WHAT YOU HAVE TO DO = Copy out the rows word for word, starting with the first row and stopping after the row that contains "Click the Need".

INPUT DATA =
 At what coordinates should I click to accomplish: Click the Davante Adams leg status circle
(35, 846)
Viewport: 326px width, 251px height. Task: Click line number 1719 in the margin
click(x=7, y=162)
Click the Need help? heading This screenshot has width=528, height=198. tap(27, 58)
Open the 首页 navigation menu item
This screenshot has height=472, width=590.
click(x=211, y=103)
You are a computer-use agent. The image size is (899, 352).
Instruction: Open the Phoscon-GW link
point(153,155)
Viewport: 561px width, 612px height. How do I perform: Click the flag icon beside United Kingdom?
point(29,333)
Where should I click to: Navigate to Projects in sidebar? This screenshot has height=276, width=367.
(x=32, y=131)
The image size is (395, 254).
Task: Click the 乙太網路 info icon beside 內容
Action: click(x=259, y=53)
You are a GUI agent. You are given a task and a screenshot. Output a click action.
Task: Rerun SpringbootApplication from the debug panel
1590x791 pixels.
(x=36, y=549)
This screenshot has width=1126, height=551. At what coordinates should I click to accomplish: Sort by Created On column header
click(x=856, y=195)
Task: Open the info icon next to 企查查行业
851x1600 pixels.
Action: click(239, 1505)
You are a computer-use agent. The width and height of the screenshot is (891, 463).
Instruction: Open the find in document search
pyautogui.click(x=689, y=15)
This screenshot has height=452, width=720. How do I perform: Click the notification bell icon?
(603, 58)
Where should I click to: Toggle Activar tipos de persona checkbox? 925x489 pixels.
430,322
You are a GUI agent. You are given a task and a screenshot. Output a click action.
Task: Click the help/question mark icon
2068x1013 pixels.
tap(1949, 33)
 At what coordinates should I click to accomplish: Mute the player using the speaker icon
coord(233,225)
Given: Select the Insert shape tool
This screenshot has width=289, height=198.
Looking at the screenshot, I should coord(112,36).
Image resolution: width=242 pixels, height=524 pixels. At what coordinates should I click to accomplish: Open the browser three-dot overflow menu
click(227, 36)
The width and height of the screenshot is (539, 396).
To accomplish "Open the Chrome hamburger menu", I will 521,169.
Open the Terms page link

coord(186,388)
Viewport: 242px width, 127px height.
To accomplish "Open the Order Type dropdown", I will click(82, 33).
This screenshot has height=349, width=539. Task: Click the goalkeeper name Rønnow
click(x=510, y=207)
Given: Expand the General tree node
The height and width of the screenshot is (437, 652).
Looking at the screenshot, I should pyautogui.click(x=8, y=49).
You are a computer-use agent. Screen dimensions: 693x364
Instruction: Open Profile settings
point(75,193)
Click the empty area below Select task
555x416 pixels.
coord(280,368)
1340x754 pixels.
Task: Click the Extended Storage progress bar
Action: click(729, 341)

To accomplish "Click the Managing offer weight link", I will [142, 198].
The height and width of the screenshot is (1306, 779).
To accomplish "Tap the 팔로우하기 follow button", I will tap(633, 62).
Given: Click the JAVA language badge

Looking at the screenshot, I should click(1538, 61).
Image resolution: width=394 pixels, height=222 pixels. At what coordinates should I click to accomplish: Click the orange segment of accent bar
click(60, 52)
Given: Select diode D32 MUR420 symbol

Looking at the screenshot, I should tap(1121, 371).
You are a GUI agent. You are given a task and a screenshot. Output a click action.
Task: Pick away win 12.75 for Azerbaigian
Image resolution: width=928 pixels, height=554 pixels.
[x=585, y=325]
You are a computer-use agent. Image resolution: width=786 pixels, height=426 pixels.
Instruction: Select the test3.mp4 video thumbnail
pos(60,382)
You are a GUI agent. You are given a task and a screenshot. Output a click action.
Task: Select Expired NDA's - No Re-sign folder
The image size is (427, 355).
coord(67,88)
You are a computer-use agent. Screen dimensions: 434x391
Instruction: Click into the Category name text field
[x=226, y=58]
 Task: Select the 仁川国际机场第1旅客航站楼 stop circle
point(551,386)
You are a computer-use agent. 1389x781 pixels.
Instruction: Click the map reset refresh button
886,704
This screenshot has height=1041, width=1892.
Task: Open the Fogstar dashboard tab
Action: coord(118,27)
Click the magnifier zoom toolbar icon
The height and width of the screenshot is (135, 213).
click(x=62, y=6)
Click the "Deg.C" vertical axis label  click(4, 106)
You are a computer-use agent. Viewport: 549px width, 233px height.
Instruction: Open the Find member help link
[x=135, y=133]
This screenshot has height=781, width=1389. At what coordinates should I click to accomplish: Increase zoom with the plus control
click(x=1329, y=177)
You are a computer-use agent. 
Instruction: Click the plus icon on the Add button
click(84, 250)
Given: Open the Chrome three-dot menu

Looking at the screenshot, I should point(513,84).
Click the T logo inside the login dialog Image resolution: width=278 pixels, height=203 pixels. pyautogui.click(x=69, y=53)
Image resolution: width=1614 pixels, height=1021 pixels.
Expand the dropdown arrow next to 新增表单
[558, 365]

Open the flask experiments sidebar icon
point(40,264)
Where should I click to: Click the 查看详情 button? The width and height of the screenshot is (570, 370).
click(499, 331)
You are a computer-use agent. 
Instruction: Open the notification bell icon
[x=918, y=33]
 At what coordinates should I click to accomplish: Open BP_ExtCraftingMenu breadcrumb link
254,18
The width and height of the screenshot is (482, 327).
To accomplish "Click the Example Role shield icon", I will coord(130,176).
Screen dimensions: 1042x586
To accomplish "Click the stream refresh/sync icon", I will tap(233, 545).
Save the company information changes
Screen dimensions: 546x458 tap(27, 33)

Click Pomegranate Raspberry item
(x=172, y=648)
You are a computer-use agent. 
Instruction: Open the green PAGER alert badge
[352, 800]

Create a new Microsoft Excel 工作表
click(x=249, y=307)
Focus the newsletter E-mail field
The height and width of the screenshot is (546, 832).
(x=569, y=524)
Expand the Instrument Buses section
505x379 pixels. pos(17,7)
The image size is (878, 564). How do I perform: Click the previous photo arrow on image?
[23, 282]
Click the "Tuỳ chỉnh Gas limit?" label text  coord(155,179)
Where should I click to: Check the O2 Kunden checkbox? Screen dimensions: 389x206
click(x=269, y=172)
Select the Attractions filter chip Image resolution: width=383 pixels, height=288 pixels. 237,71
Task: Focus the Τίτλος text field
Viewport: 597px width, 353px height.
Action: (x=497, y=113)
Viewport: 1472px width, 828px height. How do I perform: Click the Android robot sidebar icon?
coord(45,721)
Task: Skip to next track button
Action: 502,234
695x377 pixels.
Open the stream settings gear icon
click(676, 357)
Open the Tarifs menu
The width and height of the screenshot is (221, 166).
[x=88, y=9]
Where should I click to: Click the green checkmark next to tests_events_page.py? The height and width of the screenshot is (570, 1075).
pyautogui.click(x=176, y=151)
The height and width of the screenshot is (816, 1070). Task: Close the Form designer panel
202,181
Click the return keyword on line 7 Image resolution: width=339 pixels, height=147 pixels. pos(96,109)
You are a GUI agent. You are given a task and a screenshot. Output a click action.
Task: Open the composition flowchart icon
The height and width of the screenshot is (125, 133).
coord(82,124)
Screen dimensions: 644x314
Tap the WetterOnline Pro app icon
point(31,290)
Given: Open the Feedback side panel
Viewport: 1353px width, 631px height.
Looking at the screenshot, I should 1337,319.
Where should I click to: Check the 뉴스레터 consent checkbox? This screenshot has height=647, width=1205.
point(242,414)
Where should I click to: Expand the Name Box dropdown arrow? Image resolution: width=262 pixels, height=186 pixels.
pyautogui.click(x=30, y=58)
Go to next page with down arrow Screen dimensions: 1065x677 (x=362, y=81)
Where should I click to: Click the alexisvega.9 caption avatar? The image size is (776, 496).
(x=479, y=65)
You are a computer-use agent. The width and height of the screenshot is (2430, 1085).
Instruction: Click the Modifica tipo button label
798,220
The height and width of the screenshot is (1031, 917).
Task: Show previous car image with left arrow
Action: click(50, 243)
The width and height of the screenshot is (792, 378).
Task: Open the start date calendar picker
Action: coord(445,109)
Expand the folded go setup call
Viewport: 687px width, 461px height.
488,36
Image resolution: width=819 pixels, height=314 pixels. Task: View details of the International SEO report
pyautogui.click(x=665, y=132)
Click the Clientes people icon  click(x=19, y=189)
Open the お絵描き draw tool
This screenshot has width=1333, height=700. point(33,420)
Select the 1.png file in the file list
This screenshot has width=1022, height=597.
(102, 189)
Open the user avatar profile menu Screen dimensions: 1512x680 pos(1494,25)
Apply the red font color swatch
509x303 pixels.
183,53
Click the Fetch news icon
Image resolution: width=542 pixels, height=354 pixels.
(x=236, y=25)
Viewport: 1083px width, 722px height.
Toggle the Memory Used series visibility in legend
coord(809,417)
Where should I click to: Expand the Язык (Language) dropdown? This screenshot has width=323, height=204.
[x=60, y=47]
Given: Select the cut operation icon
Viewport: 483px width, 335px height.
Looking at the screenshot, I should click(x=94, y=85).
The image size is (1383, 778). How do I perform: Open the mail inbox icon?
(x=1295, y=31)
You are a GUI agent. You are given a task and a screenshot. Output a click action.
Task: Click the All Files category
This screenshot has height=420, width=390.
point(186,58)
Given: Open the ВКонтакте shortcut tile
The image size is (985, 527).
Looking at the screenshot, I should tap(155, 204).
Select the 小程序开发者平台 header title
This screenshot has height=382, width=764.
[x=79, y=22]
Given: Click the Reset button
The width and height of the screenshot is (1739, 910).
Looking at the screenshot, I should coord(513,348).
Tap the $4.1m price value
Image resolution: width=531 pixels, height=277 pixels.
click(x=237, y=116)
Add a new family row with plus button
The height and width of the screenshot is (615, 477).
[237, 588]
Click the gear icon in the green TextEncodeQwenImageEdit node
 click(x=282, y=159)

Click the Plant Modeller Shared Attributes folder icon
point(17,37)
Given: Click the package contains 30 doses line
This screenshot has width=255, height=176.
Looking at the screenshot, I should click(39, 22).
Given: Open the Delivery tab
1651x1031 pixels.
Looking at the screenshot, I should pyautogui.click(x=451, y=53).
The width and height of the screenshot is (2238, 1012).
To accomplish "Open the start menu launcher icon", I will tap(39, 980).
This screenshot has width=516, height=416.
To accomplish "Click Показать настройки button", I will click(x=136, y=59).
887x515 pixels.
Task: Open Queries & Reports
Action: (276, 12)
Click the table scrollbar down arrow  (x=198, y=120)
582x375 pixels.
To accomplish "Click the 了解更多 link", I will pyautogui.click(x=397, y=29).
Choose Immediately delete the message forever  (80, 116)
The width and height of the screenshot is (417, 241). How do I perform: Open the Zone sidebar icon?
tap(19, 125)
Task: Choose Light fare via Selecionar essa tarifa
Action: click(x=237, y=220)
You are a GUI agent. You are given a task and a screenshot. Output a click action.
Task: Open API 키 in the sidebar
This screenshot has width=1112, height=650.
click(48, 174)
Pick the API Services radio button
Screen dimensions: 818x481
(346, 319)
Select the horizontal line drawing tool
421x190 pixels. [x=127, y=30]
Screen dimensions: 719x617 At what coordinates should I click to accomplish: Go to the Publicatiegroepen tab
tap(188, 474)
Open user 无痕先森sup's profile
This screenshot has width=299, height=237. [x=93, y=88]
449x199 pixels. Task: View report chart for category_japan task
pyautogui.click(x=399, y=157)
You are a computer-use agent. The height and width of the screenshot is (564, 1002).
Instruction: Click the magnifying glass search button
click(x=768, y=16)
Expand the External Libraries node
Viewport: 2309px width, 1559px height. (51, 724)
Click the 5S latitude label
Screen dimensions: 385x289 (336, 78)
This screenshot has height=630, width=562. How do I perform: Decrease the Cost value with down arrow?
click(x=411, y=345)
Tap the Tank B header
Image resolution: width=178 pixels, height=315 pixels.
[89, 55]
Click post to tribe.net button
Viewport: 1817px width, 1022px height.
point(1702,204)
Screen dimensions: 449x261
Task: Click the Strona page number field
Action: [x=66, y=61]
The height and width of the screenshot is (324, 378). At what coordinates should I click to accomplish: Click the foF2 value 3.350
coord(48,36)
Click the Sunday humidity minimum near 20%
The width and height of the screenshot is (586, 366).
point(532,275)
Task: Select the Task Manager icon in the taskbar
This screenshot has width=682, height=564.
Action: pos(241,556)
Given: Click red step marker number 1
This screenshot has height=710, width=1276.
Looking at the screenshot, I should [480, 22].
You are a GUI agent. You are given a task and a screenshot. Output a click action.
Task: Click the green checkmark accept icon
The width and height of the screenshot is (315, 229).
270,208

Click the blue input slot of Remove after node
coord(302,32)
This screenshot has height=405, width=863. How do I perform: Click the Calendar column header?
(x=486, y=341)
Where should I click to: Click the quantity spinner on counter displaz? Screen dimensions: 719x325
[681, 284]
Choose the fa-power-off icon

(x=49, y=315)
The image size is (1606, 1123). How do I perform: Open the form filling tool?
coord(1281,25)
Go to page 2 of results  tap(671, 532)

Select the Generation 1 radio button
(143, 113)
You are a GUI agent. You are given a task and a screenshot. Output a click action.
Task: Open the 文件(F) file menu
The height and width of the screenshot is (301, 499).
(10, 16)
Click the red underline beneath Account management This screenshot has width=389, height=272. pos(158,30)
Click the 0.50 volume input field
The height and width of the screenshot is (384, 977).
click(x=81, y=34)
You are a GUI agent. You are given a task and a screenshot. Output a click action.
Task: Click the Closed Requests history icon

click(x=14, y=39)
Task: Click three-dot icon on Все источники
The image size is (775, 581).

OUTPUT FOR THIS EXERCISE =
 At what coordinates should I click to accomplish: Click the Davante Adams leg status circle
(35, 846)
Viewport: 326px width, 251px height. Task: Click line number 1719 in the margin
click(x=7, y=162)
Click the Need help? heading This screenshot has width=528, height=198. tap(27, 58)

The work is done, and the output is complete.